HyperFind is a sample domain-specific search application built on the OpenDiamond® platform. HyperFind enables users to quickly search through collections of unlabeled photographs (such as holiday photos). Our motivation is that digital cameras allow users to generate thousands of photos, yet few users have the patience to manually index them. Users typically want to find photos by content, but computers are not yet smart enough to understand the semantics of an image. HyperFind interactively filters images using a variety of pre-defined and user-trained filters. Partial results from earlier searches are used to refine subsequent queries allowing the user to iteratively refine the query as needed.

The current implementation of HyperFind supports user-defined color and visual texture filters that scan regions in every image. The user can create and refine these filters using image patches. HyperFind also supports popular shape-based filters such as face and pedestrian detectors (available in OpenCV). Many computer vision algorithms are well-suited for implementation on OpenDiamond since they can be treated as a cascade of filter stages. This enables much of the search to be downloaded to the storage node, where unpromising candidates can be quickly discarded.

HyperFind

DermShare

DermShare is an easy-to-use web-based tool to assist primary care physicians in more accurately detecting melanoma. The physician provides a dermatoscopic image of an unknown lesion, and the tool discovers and displays similar dermatoscopic images from a large library of samples, along with their pathology reports and diagnoses.

DermShare

FatFind

The task of manually counting adipocytes (fat cells) in cell microscopy images and characterizing their size is very time consuming. FatFind is a Diamond application, developed in collaboration with Merck Research, that exploits the almost perfectly circular shape of adipocytes in solution to efficiently locate fat cells.

FatFind

MassFind

MassFind is an implementation of Interactive Search-Assisted Diagnosis (ISAD), specifically for mammography. ISAD is a collaborative research effort with the University of Pittsburgh and the University of Pittsburgh Medical Center.

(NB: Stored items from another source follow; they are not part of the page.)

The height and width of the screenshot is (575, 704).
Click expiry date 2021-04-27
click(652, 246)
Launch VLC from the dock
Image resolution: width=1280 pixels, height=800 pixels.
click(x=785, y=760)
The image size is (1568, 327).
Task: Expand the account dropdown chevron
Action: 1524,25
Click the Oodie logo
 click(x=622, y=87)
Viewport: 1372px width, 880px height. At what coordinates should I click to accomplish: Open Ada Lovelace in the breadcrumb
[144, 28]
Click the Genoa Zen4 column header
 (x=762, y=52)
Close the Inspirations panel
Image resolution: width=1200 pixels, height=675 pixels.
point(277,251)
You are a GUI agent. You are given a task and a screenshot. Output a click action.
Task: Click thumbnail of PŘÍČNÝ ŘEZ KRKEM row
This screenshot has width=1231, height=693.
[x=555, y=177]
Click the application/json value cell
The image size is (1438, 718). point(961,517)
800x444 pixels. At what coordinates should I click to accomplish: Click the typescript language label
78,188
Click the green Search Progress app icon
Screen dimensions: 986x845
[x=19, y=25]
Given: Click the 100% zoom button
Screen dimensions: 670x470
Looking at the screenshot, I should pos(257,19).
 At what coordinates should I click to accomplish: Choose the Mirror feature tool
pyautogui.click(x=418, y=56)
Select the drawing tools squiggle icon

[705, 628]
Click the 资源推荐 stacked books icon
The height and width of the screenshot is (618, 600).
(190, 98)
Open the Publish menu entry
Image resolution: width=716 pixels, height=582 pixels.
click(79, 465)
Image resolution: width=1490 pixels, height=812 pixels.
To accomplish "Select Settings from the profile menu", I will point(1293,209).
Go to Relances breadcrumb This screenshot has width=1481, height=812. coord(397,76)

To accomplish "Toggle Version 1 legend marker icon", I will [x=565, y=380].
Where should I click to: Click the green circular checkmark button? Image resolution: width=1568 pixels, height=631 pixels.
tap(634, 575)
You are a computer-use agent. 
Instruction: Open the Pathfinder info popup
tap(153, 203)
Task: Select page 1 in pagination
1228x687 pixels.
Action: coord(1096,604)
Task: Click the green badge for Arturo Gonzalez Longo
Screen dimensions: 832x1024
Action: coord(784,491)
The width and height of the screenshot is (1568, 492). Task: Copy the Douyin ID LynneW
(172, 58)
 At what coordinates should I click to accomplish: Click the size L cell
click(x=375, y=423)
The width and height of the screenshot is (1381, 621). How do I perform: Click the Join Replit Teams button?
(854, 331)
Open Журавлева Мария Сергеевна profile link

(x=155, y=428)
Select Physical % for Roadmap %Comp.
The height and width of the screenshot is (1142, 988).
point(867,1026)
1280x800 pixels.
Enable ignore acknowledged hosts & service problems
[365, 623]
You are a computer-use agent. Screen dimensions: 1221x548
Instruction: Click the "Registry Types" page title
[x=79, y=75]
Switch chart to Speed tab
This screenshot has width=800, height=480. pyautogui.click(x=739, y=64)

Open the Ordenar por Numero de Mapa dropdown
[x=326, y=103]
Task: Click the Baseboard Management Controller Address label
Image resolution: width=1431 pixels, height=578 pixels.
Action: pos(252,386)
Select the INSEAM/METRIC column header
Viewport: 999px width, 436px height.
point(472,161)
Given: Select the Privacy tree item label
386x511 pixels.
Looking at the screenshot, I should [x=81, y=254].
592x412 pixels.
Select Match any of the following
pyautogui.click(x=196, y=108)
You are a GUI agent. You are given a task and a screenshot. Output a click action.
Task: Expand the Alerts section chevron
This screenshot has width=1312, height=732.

The goal of ISAD is to enable doctors to make better decisions about a given case by providing a selection of similar annotated cases from a large database. For instance, a radiologist examining a suspicious mass could study labeled mammograms with similar conditions and weigh the outcome of their biopsy results before determining whether to recommend a biopsy. The fundamental challenge in developing ISAD systems is the identification of similar cases, not simply in terms of superficial image characteristics, but in a medically-relevant sense.

MassFind

PathFind

Based on analysis of expected workflow by a typical pathologist, a tool called PathFind has been developed. PathFind incorporates a vendor-neutral whole-slide image viewer that allows a pathologist to zoom and navigate a whole slide image just as he does with a microscope and glass slides today. The PathFind interface allows the pathologist to identify regions of interest on the slide at any magnification and then search for similar regions across multiple slide formats. The search results can be viewed and compared with the original image.

PathFind

StrangeFind

StrangeFind is an application for online anomaly detection across different modalities and types of data. It was developed with Merck to assist pharmaceutical researchers in automated cell microscopy, where very high volumes of cell imaging are typical. Anomaly detection is separated into two phases: a domain-specific image processing phase, and a domain-independent statistical phase. This split allows flexibility in the choice of image processing and cell type, while preserving the high-level aspects of the application. StrangeFind currently supports anomaly detection of adipocyte images (where the image processing analyzes sizes, shapes, and counts of fat cells), brightfield neurite images (where the image processing analyzes counts, lengths, and sizes of neurite cells), and XML files that contain image descriptors extracted by proprietary image processing tools.